(Saved data entries)
- - -

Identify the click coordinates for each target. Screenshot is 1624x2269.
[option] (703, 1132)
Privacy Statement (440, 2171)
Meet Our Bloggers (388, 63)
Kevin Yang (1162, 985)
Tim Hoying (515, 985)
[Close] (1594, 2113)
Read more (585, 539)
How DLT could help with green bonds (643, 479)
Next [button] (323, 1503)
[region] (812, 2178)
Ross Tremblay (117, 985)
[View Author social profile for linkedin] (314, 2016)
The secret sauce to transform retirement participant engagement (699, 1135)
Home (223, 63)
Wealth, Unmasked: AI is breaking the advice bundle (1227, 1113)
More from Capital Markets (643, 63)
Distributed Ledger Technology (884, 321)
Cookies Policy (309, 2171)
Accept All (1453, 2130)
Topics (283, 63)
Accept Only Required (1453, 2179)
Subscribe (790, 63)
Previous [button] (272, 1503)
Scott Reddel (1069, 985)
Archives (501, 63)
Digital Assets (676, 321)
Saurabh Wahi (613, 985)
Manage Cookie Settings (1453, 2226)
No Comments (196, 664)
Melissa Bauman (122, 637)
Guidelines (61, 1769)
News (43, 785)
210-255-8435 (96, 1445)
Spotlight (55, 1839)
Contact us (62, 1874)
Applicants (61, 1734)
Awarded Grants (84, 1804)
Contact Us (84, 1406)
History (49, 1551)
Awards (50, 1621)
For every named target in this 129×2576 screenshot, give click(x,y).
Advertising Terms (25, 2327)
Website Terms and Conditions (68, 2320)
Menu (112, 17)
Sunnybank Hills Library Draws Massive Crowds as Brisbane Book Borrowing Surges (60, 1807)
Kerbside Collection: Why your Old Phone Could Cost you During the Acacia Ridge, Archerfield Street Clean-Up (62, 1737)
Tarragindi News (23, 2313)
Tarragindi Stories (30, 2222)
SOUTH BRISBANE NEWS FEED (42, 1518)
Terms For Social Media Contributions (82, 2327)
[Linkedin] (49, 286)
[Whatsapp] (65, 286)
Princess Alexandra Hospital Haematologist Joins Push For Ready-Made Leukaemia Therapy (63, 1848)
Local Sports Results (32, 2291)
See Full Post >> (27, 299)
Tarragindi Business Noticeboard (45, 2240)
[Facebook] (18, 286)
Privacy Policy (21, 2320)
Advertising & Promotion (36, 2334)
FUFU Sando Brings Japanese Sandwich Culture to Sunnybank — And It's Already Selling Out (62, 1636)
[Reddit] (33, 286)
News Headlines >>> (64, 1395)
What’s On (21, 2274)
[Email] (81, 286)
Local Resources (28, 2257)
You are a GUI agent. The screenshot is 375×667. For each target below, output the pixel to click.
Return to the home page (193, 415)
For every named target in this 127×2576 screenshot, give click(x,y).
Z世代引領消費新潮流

- - -

> [Task requirements]:
Look through the entries above, and wherever a line holds the string "give", copy it.

> [Exercise answer]:
For every named target in this 129×2576 screenshot, give click(x,y).
For every named target in this 127×2576 screenshot, give click(x,y).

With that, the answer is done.